Exercise directions => Copy out every line of the data where the word "room" is found.

Task input =>
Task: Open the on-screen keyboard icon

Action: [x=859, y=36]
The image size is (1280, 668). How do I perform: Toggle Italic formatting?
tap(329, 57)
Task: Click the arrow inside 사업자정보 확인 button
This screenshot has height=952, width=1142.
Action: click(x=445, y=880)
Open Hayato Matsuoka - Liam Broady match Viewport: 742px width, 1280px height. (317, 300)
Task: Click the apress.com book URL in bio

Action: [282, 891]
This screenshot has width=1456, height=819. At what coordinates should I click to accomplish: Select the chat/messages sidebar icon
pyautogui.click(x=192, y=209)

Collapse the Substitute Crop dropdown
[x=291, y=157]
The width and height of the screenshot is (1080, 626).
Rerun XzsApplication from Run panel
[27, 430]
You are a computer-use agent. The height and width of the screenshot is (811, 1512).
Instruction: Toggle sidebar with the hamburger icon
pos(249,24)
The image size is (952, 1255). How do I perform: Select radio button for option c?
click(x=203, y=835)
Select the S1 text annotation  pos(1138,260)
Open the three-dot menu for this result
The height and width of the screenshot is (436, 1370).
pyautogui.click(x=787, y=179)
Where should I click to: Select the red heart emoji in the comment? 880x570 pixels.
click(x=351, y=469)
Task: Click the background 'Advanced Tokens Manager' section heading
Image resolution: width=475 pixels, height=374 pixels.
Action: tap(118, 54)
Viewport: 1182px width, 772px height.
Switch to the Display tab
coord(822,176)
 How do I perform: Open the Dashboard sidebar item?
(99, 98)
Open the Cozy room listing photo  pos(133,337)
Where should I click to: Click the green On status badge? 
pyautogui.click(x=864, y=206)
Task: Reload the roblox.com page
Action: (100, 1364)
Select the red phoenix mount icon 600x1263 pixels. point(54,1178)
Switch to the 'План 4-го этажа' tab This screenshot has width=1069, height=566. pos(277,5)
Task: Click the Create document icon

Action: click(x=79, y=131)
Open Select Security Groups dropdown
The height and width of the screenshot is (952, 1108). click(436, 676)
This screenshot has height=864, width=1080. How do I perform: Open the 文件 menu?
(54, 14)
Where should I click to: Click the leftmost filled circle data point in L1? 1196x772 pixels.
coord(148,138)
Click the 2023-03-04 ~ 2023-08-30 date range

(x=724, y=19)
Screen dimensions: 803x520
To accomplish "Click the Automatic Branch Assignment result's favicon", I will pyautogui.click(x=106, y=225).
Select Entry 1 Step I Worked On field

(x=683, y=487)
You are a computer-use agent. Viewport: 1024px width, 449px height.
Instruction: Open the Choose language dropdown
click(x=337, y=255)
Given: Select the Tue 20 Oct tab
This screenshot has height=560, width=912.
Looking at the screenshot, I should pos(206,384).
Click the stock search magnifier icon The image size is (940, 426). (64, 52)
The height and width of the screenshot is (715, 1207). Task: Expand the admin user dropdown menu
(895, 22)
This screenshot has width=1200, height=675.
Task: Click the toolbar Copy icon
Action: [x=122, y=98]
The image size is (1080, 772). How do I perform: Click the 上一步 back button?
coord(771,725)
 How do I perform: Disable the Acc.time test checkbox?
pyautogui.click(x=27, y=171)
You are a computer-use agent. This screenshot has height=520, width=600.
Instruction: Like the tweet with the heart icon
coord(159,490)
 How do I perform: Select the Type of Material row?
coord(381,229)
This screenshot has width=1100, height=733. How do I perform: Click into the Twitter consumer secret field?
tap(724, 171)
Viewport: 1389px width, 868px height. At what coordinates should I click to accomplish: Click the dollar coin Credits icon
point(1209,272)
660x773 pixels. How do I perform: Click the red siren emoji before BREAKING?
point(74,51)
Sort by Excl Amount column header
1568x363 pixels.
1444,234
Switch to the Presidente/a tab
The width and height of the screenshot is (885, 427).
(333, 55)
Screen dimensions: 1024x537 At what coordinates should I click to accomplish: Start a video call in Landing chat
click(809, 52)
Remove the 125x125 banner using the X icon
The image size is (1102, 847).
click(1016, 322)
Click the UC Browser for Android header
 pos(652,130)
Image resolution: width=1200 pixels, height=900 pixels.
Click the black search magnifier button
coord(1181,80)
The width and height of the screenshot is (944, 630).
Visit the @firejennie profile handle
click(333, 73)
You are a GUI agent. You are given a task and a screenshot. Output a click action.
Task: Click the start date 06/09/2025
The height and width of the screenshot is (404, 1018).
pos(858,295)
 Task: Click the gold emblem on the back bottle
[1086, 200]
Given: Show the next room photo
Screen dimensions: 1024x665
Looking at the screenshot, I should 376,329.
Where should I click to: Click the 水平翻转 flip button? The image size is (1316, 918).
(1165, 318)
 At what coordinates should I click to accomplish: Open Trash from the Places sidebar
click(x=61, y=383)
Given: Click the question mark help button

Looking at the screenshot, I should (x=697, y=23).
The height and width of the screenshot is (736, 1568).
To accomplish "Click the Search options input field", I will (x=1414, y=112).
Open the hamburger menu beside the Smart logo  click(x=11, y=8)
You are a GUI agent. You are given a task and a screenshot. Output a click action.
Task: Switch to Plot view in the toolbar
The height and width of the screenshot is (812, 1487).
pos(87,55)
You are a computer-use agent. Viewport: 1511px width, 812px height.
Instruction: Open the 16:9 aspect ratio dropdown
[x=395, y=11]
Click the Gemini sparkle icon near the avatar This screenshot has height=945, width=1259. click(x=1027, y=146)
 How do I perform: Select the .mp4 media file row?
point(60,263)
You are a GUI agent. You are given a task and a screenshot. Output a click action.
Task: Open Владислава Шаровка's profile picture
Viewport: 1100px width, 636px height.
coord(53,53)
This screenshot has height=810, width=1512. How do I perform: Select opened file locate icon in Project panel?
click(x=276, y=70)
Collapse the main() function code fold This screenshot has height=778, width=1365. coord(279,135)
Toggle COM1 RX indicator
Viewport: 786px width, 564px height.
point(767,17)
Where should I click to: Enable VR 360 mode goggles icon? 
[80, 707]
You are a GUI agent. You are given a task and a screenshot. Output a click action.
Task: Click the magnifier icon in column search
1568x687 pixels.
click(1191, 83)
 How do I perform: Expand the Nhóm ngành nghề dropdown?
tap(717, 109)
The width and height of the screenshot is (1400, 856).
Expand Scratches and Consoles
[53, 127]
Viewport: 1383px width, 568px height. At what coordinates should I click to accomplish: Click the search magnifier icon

Solution to the exercise =>
Open the Cozy room listing photo  pos(133,337)
Given: Show the next room photo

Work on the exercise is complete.